#### Data listing ####
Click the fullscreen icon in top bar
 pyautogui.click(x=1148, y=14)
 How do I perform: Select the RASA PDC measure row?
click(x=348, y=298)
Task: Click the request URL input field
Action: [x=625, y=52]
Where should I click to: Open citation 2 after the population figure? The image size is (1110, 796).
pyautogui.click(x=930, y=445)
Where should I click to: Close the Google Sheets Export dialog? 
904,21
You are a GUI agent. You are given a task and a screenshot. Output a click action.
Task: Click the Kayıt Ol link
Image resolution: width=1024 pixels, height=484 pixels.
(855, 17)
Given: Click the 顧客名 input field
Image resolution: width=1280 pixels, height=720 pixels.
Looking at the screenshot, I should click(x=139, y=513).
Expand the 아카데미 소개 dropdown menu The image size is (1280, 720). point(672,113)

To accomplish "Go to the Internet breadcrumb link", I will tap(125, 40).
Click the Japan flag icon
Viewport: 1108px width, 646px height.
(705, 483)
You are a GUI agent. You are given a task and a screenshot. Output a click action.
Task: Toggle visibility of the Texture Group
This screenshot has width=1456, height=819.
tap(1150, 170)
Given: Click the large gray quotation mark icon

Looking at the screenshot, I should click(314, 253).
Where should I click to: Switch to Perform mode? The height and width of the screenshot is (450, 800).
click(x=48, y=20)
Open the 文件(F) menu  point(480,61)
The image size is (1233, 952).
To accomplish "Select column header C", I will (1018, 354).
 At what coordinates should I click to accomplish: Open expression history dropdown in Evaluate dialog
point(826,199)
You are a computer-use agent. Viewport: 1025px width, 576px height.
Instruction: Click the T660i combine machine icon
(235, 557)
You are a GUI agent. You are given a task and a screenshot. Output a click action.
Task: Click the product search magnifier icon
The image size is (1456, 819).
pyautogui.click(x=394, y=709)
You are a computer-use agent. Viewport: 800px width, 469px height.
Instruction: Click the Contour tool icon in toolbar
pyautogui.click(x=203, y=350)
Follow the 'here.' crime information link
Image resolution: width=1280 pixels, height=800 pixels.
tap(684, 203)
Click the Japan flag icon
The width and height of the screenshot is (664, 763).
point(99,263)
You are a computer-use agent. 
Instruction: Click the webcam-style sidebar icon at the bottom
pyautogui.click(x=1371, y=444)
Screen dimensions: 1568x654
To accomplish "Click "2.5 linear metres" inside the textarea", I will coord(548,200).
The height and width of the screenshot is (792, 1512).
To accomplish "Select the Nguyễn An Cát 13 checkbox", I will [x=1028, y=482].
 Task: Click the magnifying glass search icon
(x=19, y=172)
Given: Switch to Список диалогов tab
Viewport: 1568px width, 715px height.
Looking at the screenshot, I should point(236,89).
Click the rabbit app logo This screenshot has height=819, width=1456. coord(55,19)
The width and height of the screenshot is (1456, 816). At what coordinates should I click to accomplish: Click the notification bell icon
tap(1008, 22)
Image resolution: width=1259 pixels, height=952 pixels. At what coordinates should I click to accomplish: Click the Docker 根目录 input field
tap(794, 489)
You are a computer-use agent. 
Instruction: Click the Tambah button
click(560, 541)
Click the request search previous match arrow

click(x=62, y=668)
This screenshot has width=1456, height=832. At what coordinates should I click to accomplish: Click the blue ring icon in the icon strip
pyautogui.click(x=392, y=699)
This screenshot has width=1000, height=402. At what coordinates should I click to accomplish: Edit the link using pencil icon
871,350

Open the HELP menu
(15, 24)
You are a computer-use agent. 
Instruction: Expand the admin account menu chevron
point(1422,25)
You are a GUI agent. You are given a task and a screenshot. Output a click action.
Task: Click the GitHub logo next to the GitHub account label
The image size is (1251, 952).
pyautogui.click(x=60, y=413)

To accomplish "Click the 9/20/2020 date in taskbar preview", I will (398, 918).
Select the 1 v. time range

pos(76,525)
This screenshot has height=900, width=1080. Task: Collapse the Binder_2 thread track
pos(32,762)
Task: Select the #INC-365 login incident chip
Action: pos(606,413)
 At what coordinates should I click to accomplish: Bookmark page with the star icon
####
▶ Set problem:
Copy every one of the lines above without changing anything.

▶ Output of the task:
Click the fullscreen icon in top bar
 pyautogui.click(x=1148, y=14)
 How do I perform: Select the RASA PDC measure row?
click(x=348, y=298)
Task: Click the request URL input field
Action: [x=625, y=52]
Where should I click to: Open citation 2 after the population figure? The image size is (1110, 796).
pyautogui.click(x=930, y=445)
Where should I click to: Close the Google Sheets Export dialog? 
904,21
You are a GUI agent. You are given a task and a screenshot. Output a click action.
Task: Click the Kayıt Ol link
Image resolution: width=1024 pixels, height=484 pixels.
(855, 17)
Given: Click the 顧客名 input field
Image resolution: width=1280 pixels, height=720 pixels.
Looking at the screenshot, I should click(x=139, y=513).
Expand the 아카데미 소개 dropdown menu The image size is (1280, 720). point(672,113)

To accomplish "Go to the Internet breadcrumb link", I will tap(125, 40).
Click the Japan flag icon
Viewport: 1108px width, 646px height.
(705, 483)
You are a GUI agent. You are given a task and a screenshot. Output a click action.
Task: Toggle visibility of the Texture Group
This screenshot has width=1456, height=819.
tap(1150, 170)
Given: Click the large gray quotation mark icon

Looking at the screenshot, I should click(314, 253).
Where should I click to: Switch to Perform mode? The height and width of the screenshot is (450, 800).
click(x=48, y=20)
Open the 文件(F) menu  point(480,61)
The image size is (1233, 952).
To accomplish "Select column header C", I will (1018, 354).
 At what coordinates should I click to accomplish: Open expression history dropdown in Evaluate dialog
point(826,199)
You are a computer-use agent. Viewport: 1025px width, 576px height.
Instruction: Click the T660i combine machine icon
(235, 557)
You are a GUI agent. You are given a task and a screenshot. Output a click action.
Task: Click the product search magnifier icon
The image size is (1456, 819).
pyautogui.click(x=394, y=709)
You are a computer-use agent. Viewport: 800px width, 469px height.
Instruction: Click the Contour tool icon in toolbar
pyautogui.click(x=203, y=350)
Follow the 'here.' crime information link
Image resolution: width=1280 pixels, height=800 pixels.
tap(684, 203)
Click the Japan flag icon
The width and height of the screenshot is (664, 763).
point(99,263)
You are a computer-use agent. 
Instruction: Click the webcam-style sidebar icon at the bottom
pyautogui.click(x=1371, y=444)
Screen dimensions: 1568x654
To accomplish "Click "2.5 linear metres" inside the textarea", I will coord(548,200).
The height and width of the screenshot is (792, 1512).
To accomplish "Select the Nguyễn An Cát 13 checkbox", I will [x=1028, y=482].
 Task: Click the magnifying glass search icon
(x=19, y=172)
Given: Switch to Список диалогов tab
Viewport: 1568px width, 715px height.
Looking at the screenshot, I should point(236,89).
Click the rabbit app logo This screenshot has height=819, width=1456. coord(55,19)
The width and height of the screenshot is (1456, 816). At what coordinates should I click to accomplish: Click the notification bell icon
tap(1008, 22)
Image resolution: width=1259 pixels, height=952 pixels. At what coordinates should I click to accomplish: Click the Docker 根目录 input field
tap(794, 489)
You are a computer-use agent. 
Instruction: Click the Tambah button
click(560, 541)
Click the request search previous match arrow

click(x=62, y=668)
This screenshot has width=1456, height=832. At what coordinates should I click to accomplish: Click the blue ring icon in the icon strip
pyautogui.click(x=392, y=699)
This screenshot has width=1000, height=402. At what coordinates should I click to accomplish: Edit the link using pencil icon
871,350

Open the HELP menu
(15, 24)
You are a computer-use agent. 
Instruction: Expand the admin account menu chevron
point(1422,25)
You are a GUI agent. You are given a task and a screenshot. Output a click action.
Task: Click the GitHub logo next to the GitHub account label
The image size is (1251, 952).
pyautogui.click(x=60, y=413)

To accomplish "Click the 9/20/2020 date in taskbar preview", I will (398, 918).
Select the 1 v. time range

pos(76,525)
This screenshot has height=900, width=1080. Task: Collapse the Binder_2 thread track
pos(32,762)
Task: Select the #INC-365 login incident chip
Action: pos(606,413)
 At what coordinates should I click to accomplish: Bookmark page with the star icon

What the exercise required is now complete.